▸ **What to do**
Rewrite the records from the line with "You are a computer-use" up to and including the line with "coord(18,196)", replacing "sidebar" with "navigation" and leaving everything else unchanged.
#### Data entries ####
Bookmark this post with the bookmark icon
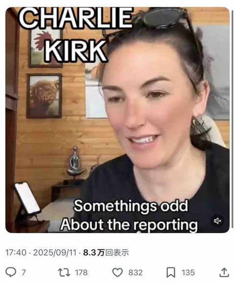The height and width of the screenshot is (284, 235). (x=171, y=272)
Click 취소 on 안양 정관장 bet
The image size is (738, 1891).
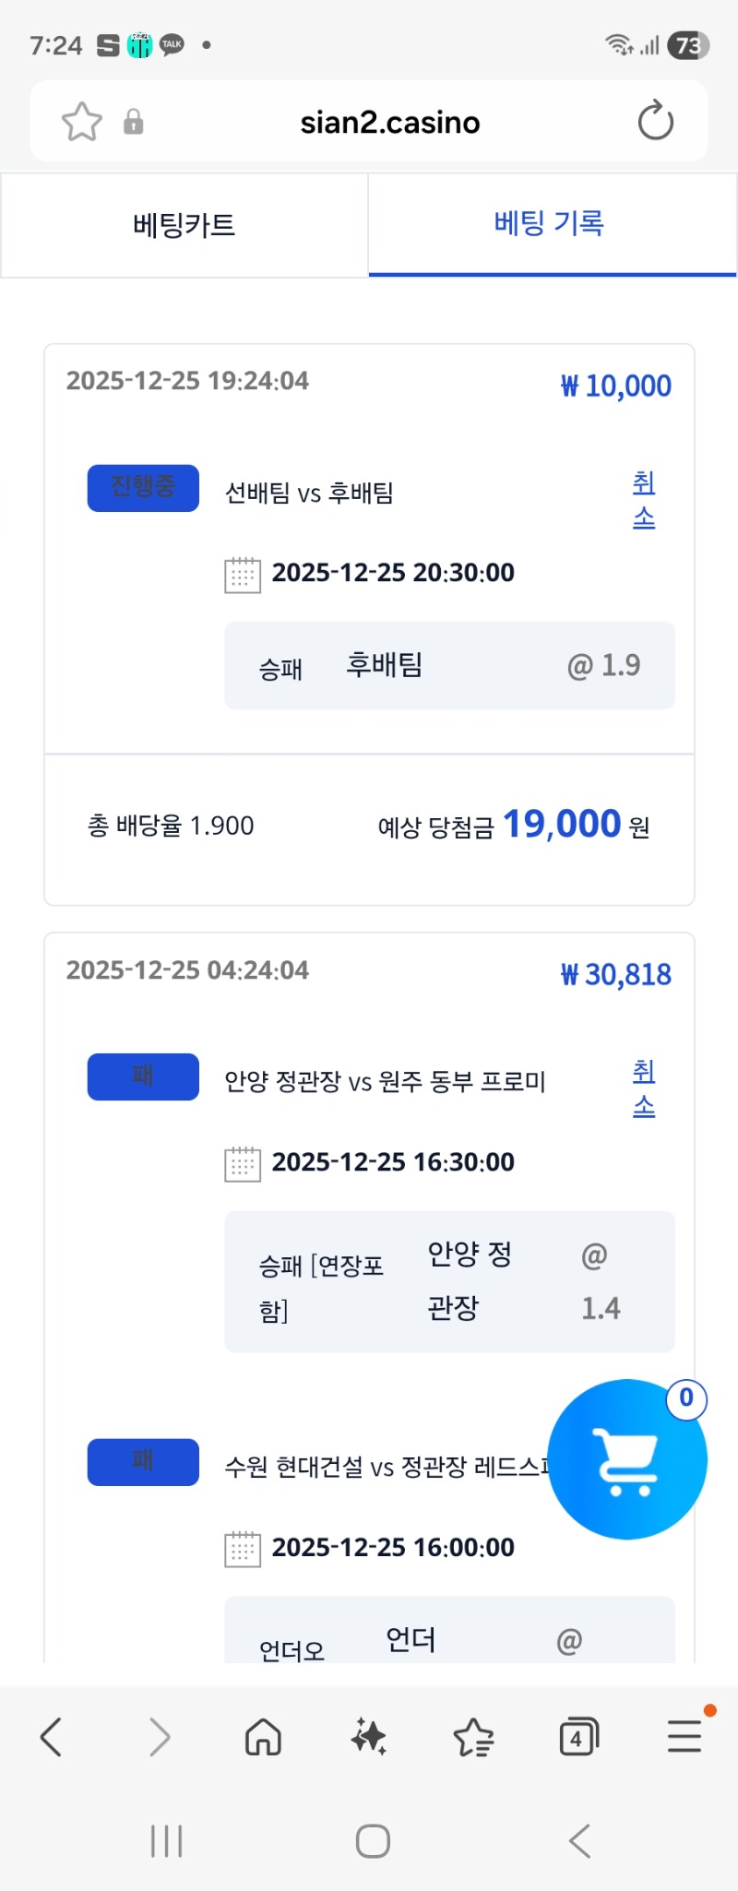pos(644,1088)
####
#### Data entries ####
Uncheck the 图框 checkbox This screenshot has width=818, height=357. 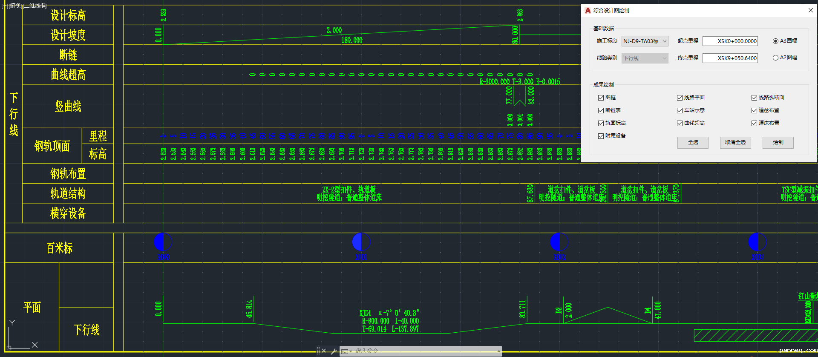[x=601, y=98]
####
#### Data entries ####
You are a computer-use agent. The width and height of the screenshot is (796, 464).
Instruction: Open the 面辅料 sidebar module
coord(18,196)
####
▸ **Written answer**
You are a computer-use agent. The width and height of the screenshot is (796, 464).
Instruction: Open the 面辅料 navigation module
coord(18,196)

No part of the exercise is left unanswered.